--- YOUR TASK ---
Find the line with "[button] (292, 2135)" and the line with "Email (306, 1601)" in the entries below; output exactly those two lines, every line between them, and no others.

[Stored data entries]
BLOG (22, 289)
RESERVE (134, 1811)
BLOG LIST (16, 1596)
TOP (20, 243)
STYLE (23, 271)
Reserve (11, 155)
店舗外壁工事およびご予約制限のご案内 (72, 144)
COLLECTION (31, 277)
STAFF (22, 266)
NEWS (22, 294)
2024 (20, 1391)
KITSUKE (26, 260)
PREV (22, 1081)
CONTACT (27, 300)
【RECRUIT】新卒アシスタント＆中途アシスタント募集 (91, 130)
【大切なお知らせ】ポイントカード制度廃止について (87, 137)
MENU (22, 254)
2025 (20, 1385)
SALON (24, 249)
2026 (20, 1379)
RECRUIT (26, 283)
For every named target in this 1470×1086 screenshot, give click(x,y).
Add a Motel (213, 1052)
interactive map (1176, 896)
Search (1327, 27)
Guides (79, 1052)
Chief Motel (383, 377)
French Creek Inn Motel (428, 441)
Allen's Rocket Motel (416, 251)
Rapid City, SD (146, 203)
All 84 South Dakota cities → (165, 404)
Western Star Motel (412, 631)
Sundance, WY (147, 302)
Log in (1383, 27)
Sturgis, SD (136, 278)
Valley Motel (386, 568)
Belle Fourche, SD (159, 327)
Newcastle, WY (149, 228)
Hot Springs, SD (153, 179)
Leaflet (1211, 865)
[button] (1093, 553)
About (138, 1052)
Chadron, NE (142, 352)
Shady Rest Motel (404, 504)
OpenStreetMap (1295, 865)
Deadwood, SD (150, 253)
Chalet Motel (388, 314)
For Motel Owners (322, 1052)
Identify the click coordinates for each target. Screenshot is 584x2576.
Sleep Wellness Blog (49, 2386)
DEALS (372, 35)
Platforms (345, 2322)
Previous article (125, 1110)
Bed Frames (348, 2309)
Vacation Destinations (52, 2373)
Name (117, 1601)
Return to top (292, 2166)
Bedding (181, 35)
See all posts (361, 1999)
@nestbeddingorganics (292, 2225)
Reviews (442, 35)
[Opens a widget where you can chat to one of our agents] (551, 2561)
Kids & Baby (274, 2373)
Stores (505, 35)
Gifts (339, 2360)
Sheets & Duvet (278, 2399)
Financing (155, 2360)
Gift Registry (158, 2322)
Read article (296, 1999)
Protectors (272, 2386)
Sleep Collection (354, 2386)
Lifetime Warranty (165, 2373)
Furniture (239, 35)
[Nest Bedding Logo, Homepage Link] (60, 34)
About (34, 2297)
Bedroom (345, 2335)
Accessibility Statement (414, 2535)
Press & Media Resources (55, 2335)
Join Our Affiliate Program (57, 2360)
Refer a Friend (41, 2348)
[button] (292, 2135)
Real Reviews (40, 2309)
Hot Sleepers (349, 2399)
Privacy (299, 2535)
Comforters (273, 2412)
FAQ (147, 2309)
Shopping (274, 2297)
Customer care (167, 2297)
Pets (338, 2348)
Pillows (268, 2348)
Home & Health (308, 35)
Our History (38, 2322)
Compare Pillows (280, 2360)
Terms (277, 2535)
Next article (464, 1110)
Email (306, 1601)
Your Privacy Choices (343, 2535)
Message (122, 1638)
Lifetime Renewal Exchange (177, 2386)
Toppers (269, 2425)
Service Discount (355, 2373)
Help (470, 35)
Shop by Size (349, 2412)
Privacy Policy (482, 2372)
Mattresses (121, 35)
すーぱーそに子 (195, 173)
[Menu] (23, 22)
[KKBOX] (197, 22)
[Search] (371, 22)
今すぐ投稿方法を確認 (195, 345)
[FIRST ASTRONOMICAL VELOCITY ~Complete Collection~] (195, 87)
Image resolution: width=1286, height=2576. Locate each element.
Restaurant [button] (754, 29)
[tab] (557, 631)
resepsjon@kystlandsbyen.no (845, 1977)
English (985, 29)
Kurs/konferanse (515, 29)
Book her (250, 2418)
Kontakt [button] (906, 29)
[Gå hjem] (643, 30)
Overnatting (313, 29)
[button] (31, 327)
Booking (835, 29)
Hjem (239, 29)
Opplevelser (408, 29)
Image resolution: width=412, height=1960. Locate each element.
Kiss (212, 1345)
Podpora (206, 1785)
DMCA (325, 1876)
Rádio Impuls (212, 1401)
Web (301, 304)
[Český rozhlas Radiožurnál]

--- EXPECTED ANSWER ---
[button] (292, 2135)
Real Reviews (40, 2309)
Hot Sleepers (349, 2399)
Privacy (299, 2535)
Comforters (273, 2412)
FAQ (147, 2309)
Shopping (274, 2297)
Customer care (167, 2297)
Pets (338, 2348)
Pillows (268, 2348)
Home & Health (308, 35)
Our History (38, 2322)
Compare Pillows (280, 2360)
Terms (277, 2535)
Next article (464, 1110)
Email (306, 1601)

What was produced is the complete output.